On Thu, Jun 04, 2026 at 03:03:06PM +0200, Bruno Haible wrote:
> Pavel Cahyna wrote:
> > Perhaps you could start by providing
> > some commits to analyze (some of them that contain known regressions,
> > some of them that don't - without indicating which one is which) to have
> > a smaller set than e.g. all commits since 2026-01-01?
>
> Makes sense.
>
> Try these commits:
Here are the findings:
> 6aae65332edc58970c0dc287b28c8f1f6250282a
Review: commit 6aae65332e — "quotearg: lessen dependencies"
Verdict: No functional regressions found.
This commit is a straightforward dead-dependency cleanup:
- c-strcaseeq.h removal — The STRCASEEQ macro was eliminated from quotearg.c
in an earlier commit (751e42b0bc, Sep 2025) that rewrote gettext_quote to use
mbrtoc32 instead of locale_charset() comparisons. The #include was left
behind; this commit removes it.
- memcmp dependency removal — memcmp was replaced by memeq in another earlier
commit (6ca831b019, Sep 2025). The module dependency was left behind; this
commit removes it. The memeq dependency remains correctly listed.

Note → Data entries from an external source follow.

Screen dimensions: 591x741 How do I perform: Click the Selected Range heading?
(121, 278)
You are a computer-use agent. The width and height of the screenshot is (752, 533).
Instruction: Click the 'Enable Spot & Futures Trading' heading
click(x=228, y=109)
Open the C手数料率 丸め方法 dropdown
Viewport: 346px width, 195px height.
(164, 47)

Both removals are verified: zero occurrences of STRCASEEQ/CASEEQ/memcmp exist
in the post-commit quotearg.c. The remaining dependency list in
modules/quotearg correctly reflects actual usage.
> 17dc60e624cd6fc3491f9cb002f760d60e66ce8b
Review of commit 17dc60e624cd6fc3491f9cb002f760d60e66ce8b
"mbrtoc32, mbrtowc: do not optimze for uClibc-ng"
Summary: The commit adds `&& !__UCLIBC__` guards to prevent glibc-specific
optimizations from running on uClibc-ng, which defines __GLIBC__ but is not
actually glibc. The mbrtoc32.c changes are correct. However, mbrtowc.c
contains a copy-paste regression.
---
BUG: Copy-paste error in lib/mbrtowc.c n==0 guard (lines 122-123)
The preprocessor guard for the `n == 0` early return was changed from:
# if MBRTOWC_EMPTY_INPUT_BUG || (GNULIB_WCHAR_SINGLE_LOCALE && __GLIBC__ >= 2)
to:
# if (MBRTOC32_EMPTY_INPUT_BUG || _GL_SMALL_WCHAR_T \
|| (GNULIB_WCHAR_SINGLE_LOCALE && __GLIBC__ >= 2 && !__UCLIBC__))
This line was copied verbatim from the corresponding guard in lib/mbrtoc32.c
(line 137), introducing two problems:
1. MBRTOWC_EMPTY_INPUT_BUG was replaced by MBRTOC32_EMPTY_INPUT_BUG. These are
separate macros defined by separate m4 tests (m4/mbrtowc.m4 vs
m4/mbrtoc32.m4), probing different functions. On a system where mbrtowc()
has the empty-input bug but mbrtoc32() does not, the guard will no longer
trigger, and rpl_mbrtowc(pwc, s, 0, ps) will fall through to the buggy
system mbrtowc() instead of returning (size_t) -2.
2. _GL_SMALL_WCHAR_T was added, but this macro is defined only in
lib/uchar.in.h, which mbrtowc.c does not include. This term is dead code
in this compilation unit.
Note the inconsistency within the file itself: line 113 still correctly uses
MBRTOWC_EMPTY_INPUT_BUG in the s==NULL guard, while line 122 was changed to
the wrong macro.
The correct fix should have been:
# if (MBRTOWC_EMPTY_INPUT_BUG \
|| (GNULIB_WCHAR_SINGLE_LOCALE && __GLIBC__ >= 2 && !__UCLIBC__))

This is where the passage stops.